According to McKinsey & Company’s 2023 “Women in the Workplace” report:
- Only 1 in 4 C-suite leaders is a woman.
- Women are more likely than men to experience microaggressions and be interrupted in meetings.
- Women leaders are leaving companies at higher rates than ever—citing burnout and lack of advancement.
The message is clear: it’s not resilience women are missing. It’s support, opportunity, and change.
Leadership in Action: Interior Secretary Deb Haaland
If you want to see what structural change actually looks like, look no further than former Secretary of the Interior under President Joe Biden, Deb Haaland. As one of the first two Native American women to serve in Congress (along with Representative Sharice Davids of Kansas, a member of the Ho-Chunk Nation of Minnesota, elected simultaneously) and the first Native American woman to serve as a U.S. Cabinet secretary, Haaland prioritized a crisis long ignored by the federal government: the epidemic of missing and murdered Indigenous women.

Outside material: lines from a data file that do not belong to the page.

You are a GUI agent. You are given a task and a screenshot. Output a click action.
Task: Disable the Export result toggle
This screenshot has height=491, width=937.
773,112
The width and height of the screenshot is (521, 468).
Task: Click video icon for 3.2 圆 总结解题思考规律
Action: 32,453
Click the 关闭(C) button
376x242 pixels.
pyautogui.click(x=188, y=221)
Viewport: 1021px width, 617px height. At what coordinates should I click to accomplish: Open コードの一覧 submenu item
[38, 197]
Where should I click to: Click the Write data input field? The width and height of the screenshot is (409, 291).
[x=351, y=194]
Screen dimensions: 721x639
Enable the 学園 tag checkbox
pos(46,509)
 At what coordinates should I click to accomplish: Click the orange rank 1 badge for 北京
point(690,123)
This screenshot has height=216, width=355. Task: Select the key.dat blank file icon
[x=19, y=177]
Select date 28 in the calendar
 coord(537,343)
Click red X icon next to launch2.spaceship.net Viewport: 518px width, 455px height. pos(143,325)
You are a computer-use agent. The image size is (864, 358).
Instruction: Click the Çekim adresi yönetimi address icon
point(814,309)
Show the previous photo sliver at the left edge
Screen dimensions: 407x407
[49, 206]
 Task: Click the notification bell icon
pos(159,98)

Instead of simply acknowledging the trauma and calling for awareness, Haaland created the Missing & Murdered Unit (MMU) within the Bureau of Indian Affairs. This team investigates unsolved cases, coordinates across agencies, and ensures families aren’t left in the dark.
That’s leadership rooted in justice. Not resilience. Structural change.
“We are responding to the cries of those who have searched for their loved ones for decades without answers. The Missing and Murdered Unit will provide the resources and leadership to prioritize these cases.”
– Secretary Deb Haaland
Strategies for Building a Better System
If you’re ready to move your organization beyond the burnout-and-bounce-back cycle, here are strategies to help shift from a culture of survival to a culture of sustainability:
1. Redesign Roles for Real Life
Audit workload. Eliminate redundancy. Share the load. Resilience shouldn’t be required just to meet your job description.
2. Make Inclusion Measurable
Regardless of the current political climate, recognize that diversity, equity and inclusion make all organizations stronger. Bias training is not enough without follow-through.
3. Normalize Mental Health Support
Provide trauma-informed leadership training. Cover therapy in your benefits. Talk about burnout out loud.
4. Build Flexibility Into the Culture
Make remote, compressed schedules, and flex hours standard options—not special exceptions. If the pandemic taught us anything, it’s that WFA (work from anywhere) programs benefit the organization as much as the employees.
5. Invest in Leadership Pipelines
Create mentorship, sponsorship, and leadership development programs for women and BIPOC employees. Open the door—and keep it open.
6. Design for Caregivers
Support parental leave. Create return-to-work ramps. Offer job sharing and value outcomes, not face time.
7. Act on Employee Feedback
Conduct regular check-ins and pulse surveys—but don’t just collect the data. Respond to it, act on it, and communicate what changed.
Let’s Redefine What Strong Looks Like
We don’t need more women who can “do it all.”
We need systems where no one, male or female, has to.
Leadership isn’t about how much pain you can withstand. It’s about how much change you can create.
And that’s what The Pink Briefcase is here for: not to tell women to be tougher, but to help them lead in ways that make the whole system better—for themselves, their teams, and the generations coming up behind them.